__PROBLEM TO SOLVE__.
Please retype, word for word, the line containing "Click the Ethereum diamond logo icon" and every line after it through the end of the records, leaving out all pictures.

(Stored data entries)
========================
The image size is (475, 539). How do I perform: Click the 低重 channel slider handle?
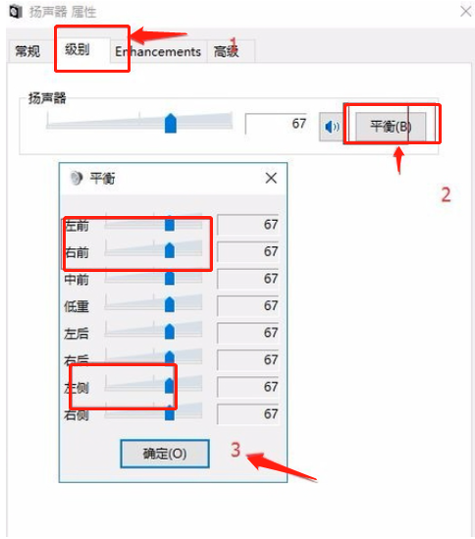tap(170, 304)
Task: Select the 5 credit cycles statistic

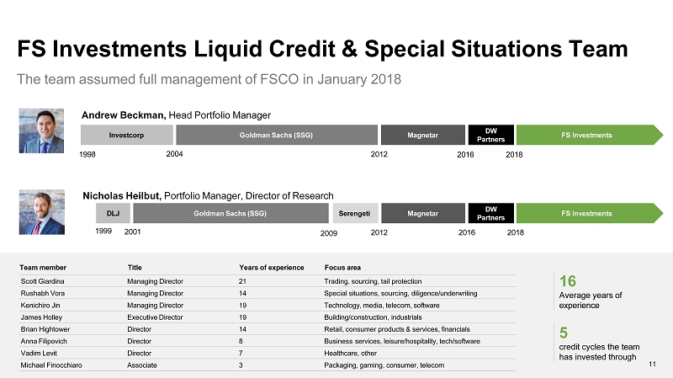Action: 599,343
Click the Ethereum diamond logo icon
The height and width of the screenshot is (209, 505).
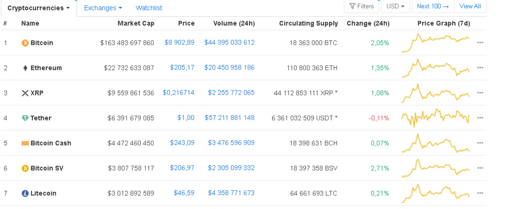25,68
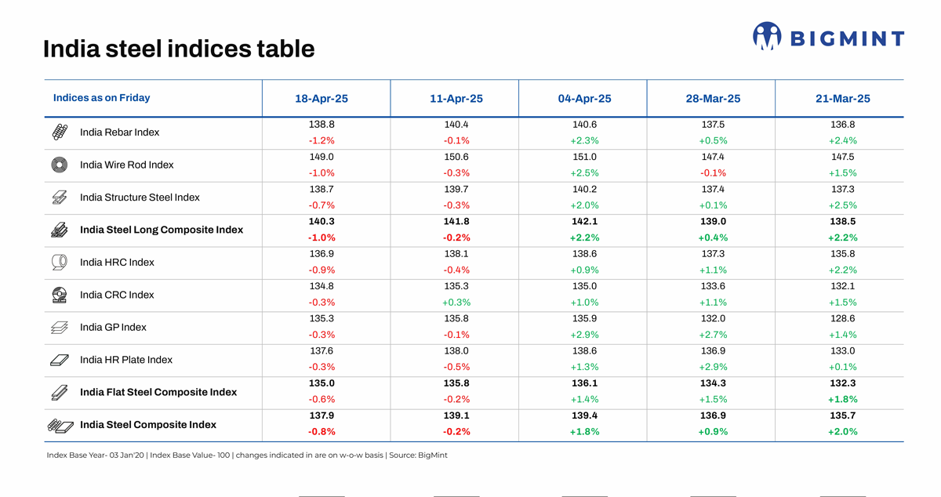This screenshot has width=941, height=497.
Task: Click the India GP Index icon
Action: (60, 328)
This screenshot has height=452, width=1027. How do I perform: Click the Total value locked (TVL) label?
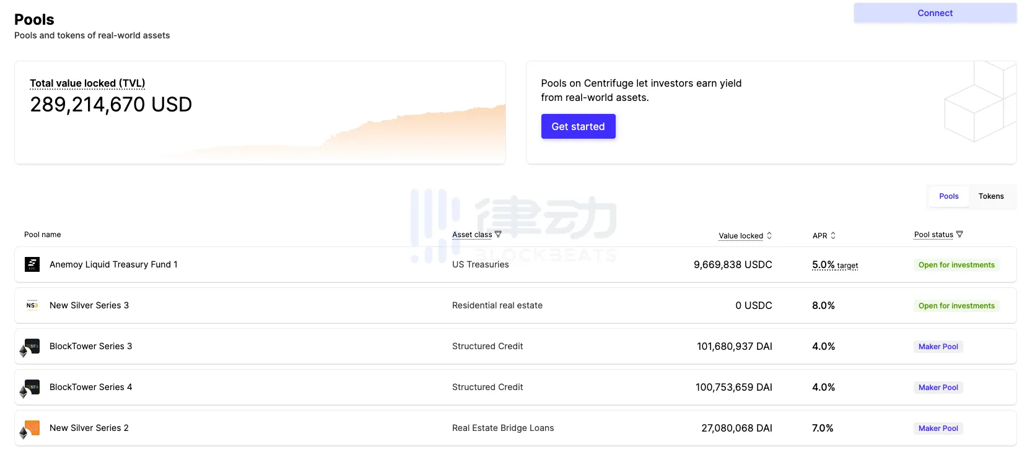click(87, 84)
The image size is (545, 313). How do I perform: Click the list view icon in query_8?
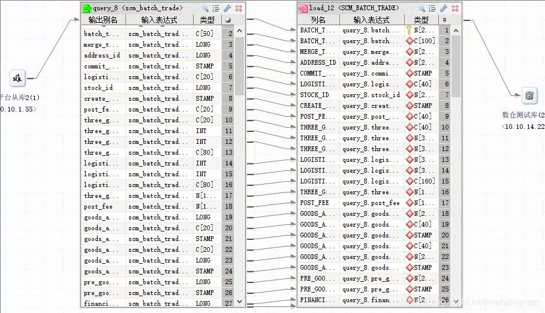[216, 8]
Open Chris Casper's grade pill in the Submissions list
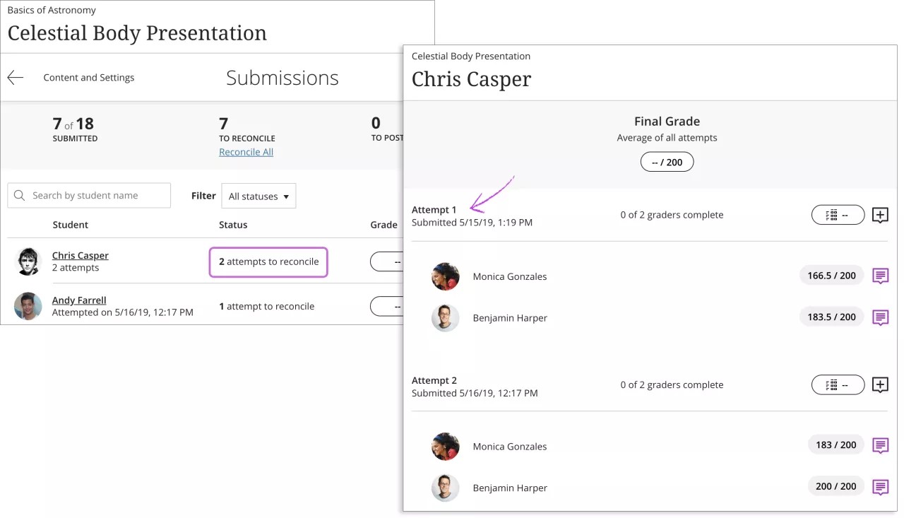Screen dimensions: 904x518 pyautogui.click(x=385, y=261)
========================
__ANSWER SPACE__.
Click the Ethereum diamond logo icon
The height and width of the screenshot is (209, 505).
25,68
This screenshot has width=941, height=497.
Task: Click the India GP Index icon
Action: (60, 328)
This screenshot has height=452, width=1027. How do I perform: Click the Total value locked (TVL) label?
click(87, 84)
The image size is (545, 313). How do I perform: Click the list view icon in query_8?
[216, 8]
Open Chris Casper's grade pill in the Submissions list
Screen dimensions: 904x518 pyautogui.click(x=385, y=261)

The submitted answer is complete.